Flyby Investigates: Curricle's New Beta Version

This aspect of Curricle allows you to explore courses by looking at keywords
This aspect of Curricle allows you to explore courses by looking at keywords By Chloe I. Yu

We live in turbulent times, and there is no better proof than my.harvard, which can be counted upon to crash at the most inconvenient moments. Last semester Flyby took a peek at Syllabus Explorer and Curricle, two course search (but not registration) sites. Now, Curricle has released a new beta version with upgraded features to help you shop. If you get bad lottery news, it isn’t too late to keep looking! Flyby sat down with members of the Curricle team to learn more about the project and its liberal artsy ethos — and tested out some of those funky new tools.

It’s Called Art

One of the things we noticed immediately and loved about Curricle last semester was the colorful graphics and sharp design. That fancy design is no accident — Curricle is run by metaLAB, which was in turn founded by Romance Languages and Literatures and Comparative Literature Professor Jeffrey T. Schnapp, who is also an affiliate at the Harvard Graduate School of Design. Talk about interdisciplinary.

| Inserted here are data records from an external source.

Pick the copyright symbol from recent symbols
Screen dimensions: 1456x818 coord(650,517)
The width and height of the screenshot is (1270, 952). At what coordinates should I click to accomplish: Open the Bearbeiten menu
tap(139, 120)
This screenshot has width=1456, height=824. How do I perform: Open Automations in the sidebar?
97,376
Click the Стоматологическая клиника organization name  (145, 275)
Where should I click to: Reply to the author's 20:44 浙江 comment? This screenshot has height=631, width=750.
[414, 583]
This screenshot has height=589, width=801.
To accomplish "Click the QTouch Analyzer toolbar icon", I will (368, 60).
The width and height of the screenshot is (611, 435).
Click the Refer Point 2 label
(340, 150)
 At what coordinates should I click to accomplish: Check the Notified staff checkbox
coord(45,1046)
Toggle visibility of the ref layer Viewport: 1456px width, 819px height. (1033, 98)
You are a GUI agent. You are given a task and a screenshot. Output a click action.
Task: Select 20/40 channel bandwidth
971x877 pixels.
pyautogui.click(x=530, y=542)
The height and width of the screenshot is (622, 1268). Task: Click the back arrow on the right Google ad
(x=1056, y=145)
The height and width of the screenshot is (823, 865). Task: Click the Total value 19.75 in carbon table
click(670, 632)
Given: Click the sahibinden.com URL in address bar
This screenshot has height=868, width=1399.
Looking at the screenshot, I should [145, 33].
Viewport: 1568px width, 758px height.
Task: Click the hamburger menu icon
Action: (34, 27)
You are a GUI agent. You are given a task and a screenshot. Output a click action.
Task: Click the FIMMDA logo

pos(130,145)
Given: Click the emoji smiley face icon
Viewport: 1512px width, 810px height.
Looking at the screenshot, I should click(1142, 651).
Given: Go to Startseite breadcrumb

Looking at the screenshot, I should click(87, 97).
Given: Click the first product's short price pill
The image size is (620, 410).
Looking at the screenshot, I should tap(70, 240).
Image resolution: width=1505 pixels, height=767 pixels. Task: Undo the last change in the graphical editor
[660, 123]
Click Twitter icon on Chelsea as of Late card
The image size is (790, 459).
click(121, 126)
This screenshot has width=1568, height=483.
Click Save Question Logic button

“The universe of courses, I think, is probably the most profound, distilled vision of what a university is and what it thinks is important in the world,” Schnapp said. “More than just the immediate practical value … there’s a bigger vision of how we can make information systems do a lot more than just deliver core functionality.”

Search by Learning Style

By far the most immediately useful thing on Curricle is the tool that lets you explore by class type — lecture, seminar, etc. If you prefer to filter out smaller classes because you hate participation (no judgment), there is a way! While my.harvard also has a course component search, you can’t search by seminar and then see what departments offer seminars, for instance, as you can on Curricle.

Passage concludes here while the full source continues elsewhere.